Torontoist was at the now infamous foodie event after the cheese hit the grill, but before the shit hit the fan.
There’s always a calm before a social media shit storm. That was the case for Friday night’s inaugural Toronto Grilled Cheese Fest, an all-you-can-eat soup and sandwich event that promised grilled cheese wonders and delights for the cost of a $45 ticket. Unfortunately, over 2,250 attendees (the official number from organizer Joylister) found themselves enduring hour-long wait times before finally being ushered into Roy Thomson Hall, where they waited in more lines for one quarter of two pieces of bread with various fillings and samples of craft beer and soup. They then took to social media to express levels of fury never before inspired by a Toronto gastronomic gathering.
But before the meltdown, the atmosphere at Roy Thomson Hall was quite jovial. Members of the media were allowed into the venue 30 minutes before the public, passing a long line of early birds already waiting for the doors to open. To get a spot near the front, ticket-holders had arrived 45 minutes before the official start time.
Inside, it was sunny and filled with an alluring scent reminiscent of childhood—although space was a little tight with the 10 sandwich vendors, four soup vendors, five breweries, and several other sponsored booths. It was clear that the grill space at each booth would be bound to cause a few lengthy lineups—but that’s typical of anything from food trucks to Sunday brunch.
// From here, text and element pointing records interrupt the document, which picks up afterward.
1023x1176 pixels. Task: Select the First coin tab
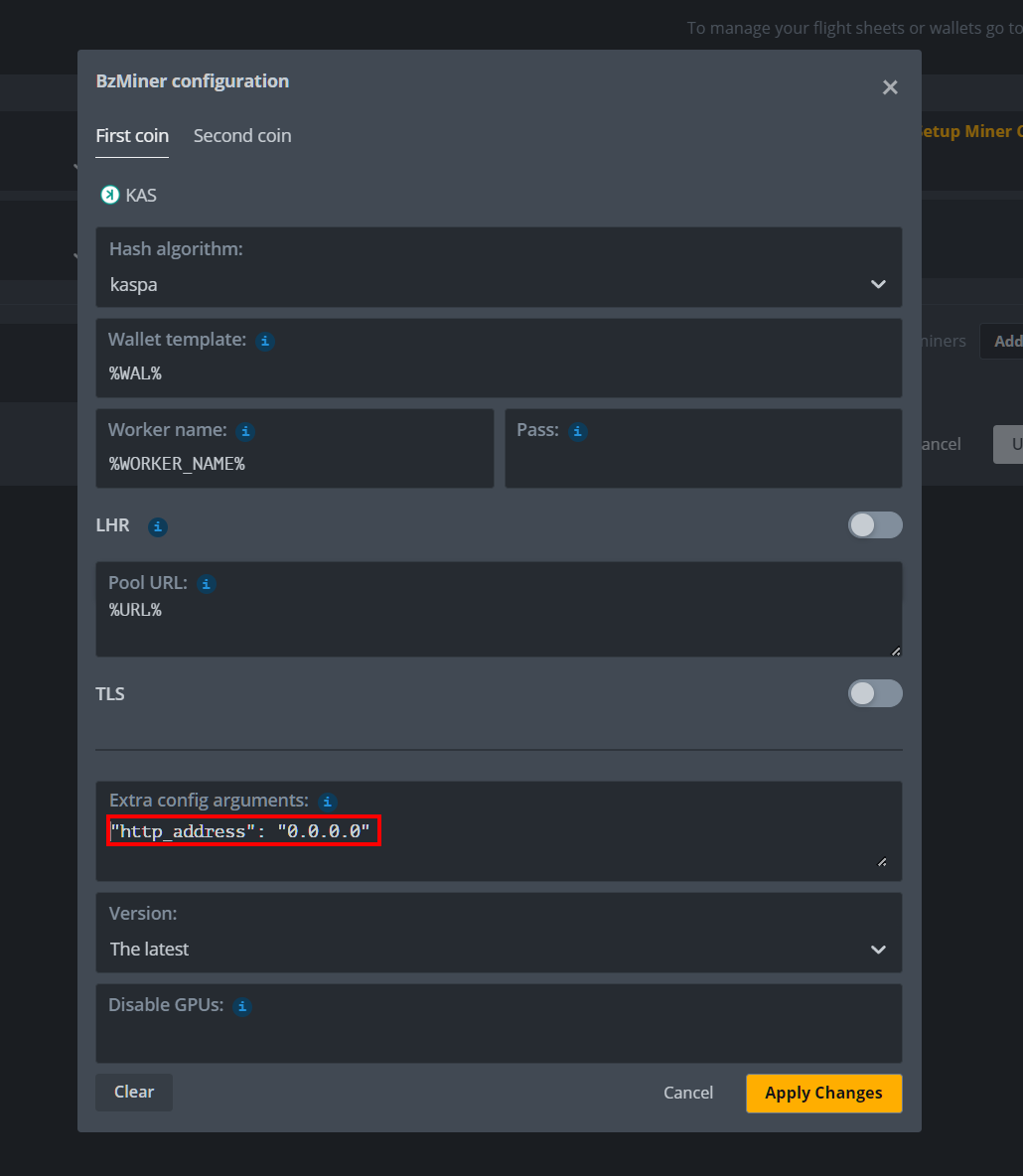coord(132,136)
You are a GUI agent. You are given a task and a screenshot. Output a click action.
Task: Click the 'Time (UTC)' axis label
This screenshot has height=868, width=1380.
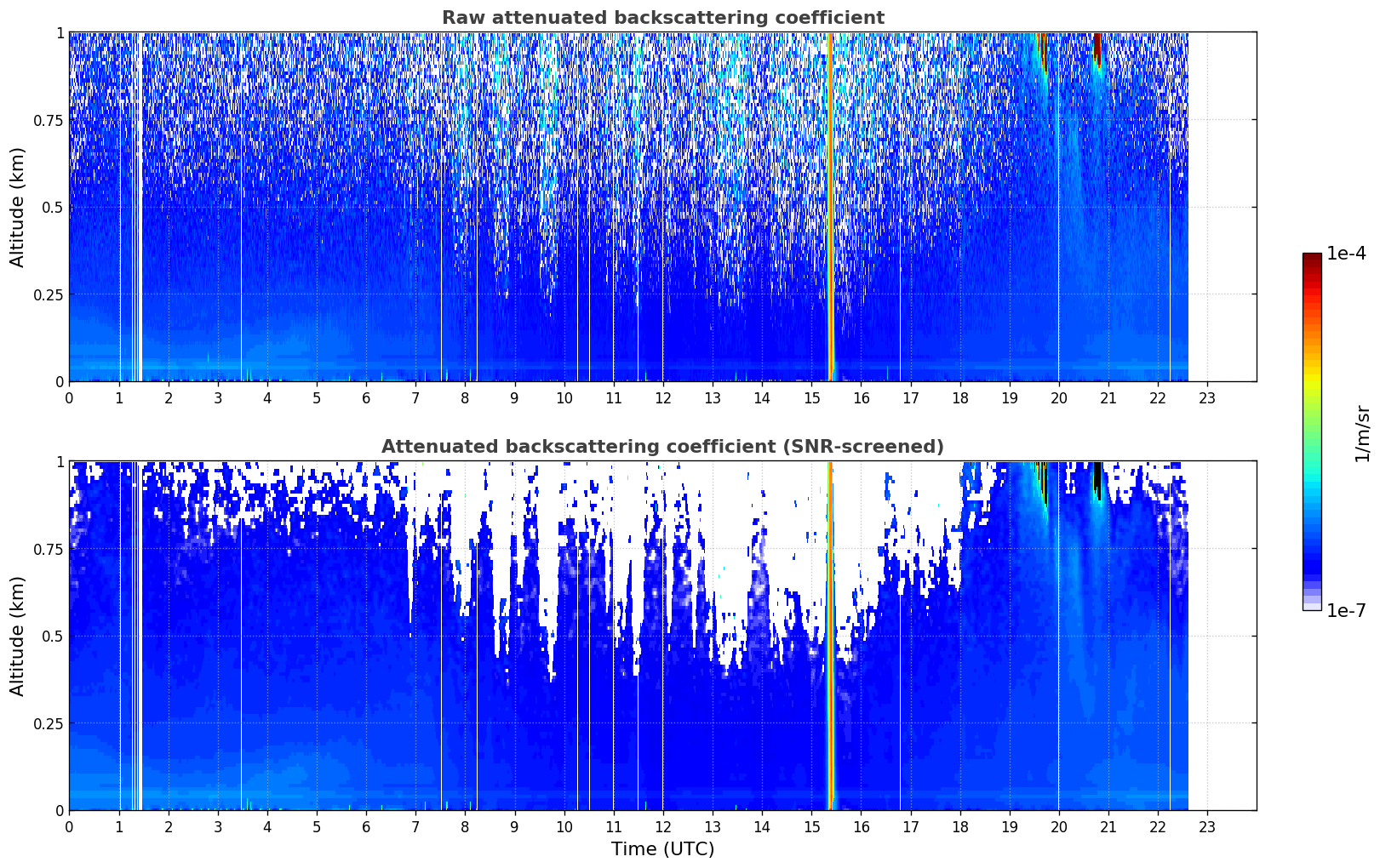coord(662,849)
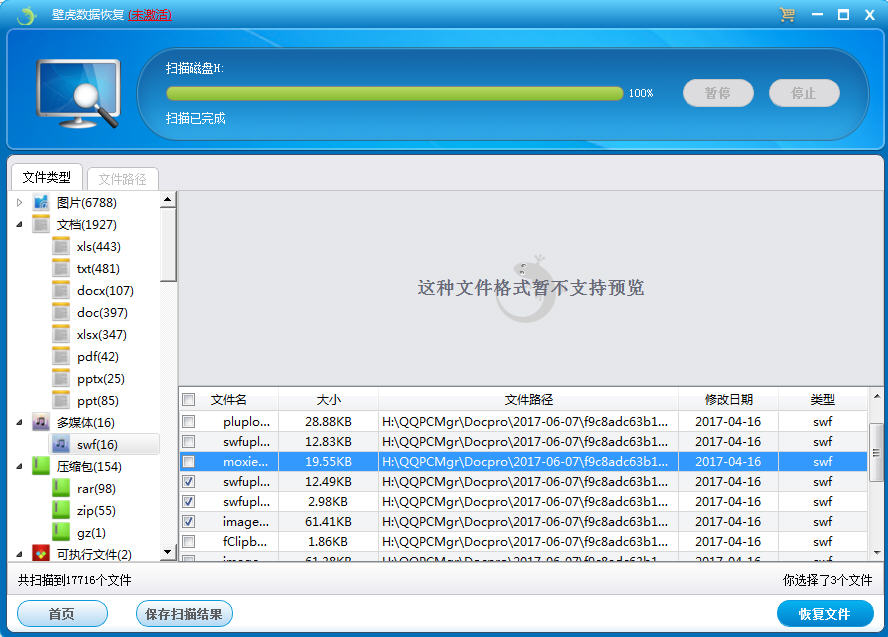Collapse the 压缩包(154) tree node
This screenshot has height=637, width=888.
coord(19,467)
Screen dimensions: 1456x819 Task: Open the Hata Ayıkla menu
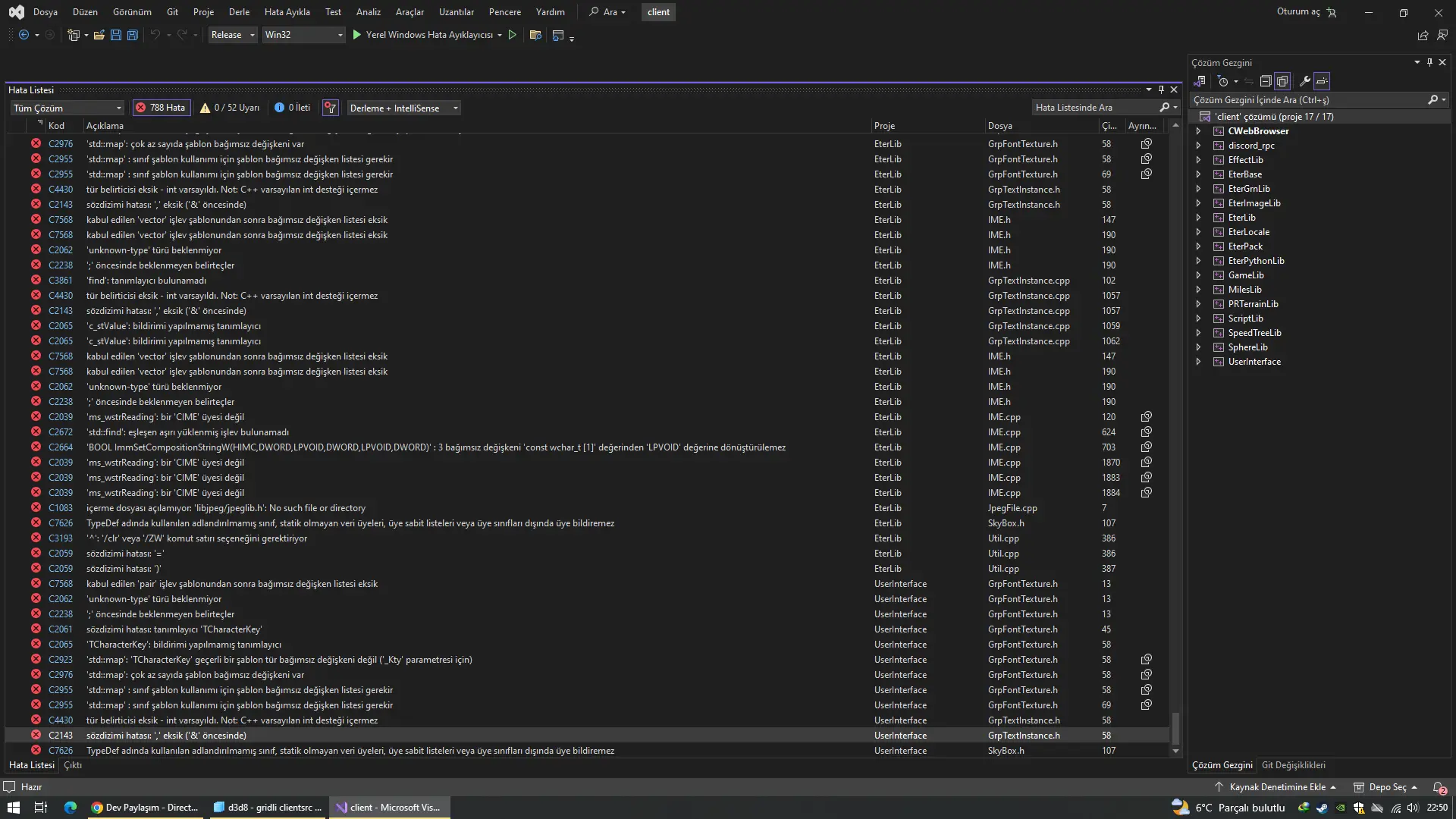[x=287, y=12]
In fact, at around 7 p.m., many seemed fine with the 10-15-minute wait for a sliver of cheese and bread, and it wasn’t surprising that a growing crowd was filling RTH. The honour of calling oneself a “foodie” often comes with the sacrifice of immediate gratification and a good chunk of cash.
The Toronto Grilled Cheese Fest, though, involved a perfect storm of frustrations and inconveniences, thanks to its poorly chosen venue (RTH, for example, lacks the power necessary to support an appliance-heavy event, and there were intermittent grill-related power failures), lack of organization, a tough-to-swallow ticket price, and weather that made lengthy outdoor wait times especially unpleasant. There must come a time when the centre cannot hold, even if that centre is a delightful mix of havarti and green apple. Some, though, weren’t fazed.
The Big Cheese (official title) at Cheesewerks, Kevin Durkee, stayed positive as the hordes started to descend.
“This is my Super Bowl,” he said, handing out slices of aged cheddar to hungry attendees. “This festival once again shows that Toronto is where trends come to blossom.”
On Sunday, Cheeswerks exchanged festival tickets for one of two sandwiches they’d had on offer Friday night. Joylister itself will be offering refunds, and posted a mea culpa on its Facebook page.
Despite the backlash against the Grilled Cheese Fest, Joylister is already planning PoutineFest 2014, a sequel to its first food fiesta (which had only a 400 ticket capacity, though commenters are saying that event was also oversold). Joylister claims it provides “exclusive events for Foodies in Toronto,” but when the term “foodie” encompasses anyone who rather enjoys the act of eating, especially in large quantities, that’s quite a large pool (keep in mind, everyone’s gotta eat). If Toronto food event organizers could up the “exclusive” factor and reduce ticket numbers, then maybe tasty events wouldn’t fall apart like overstuffed grilled cheese sandwiches.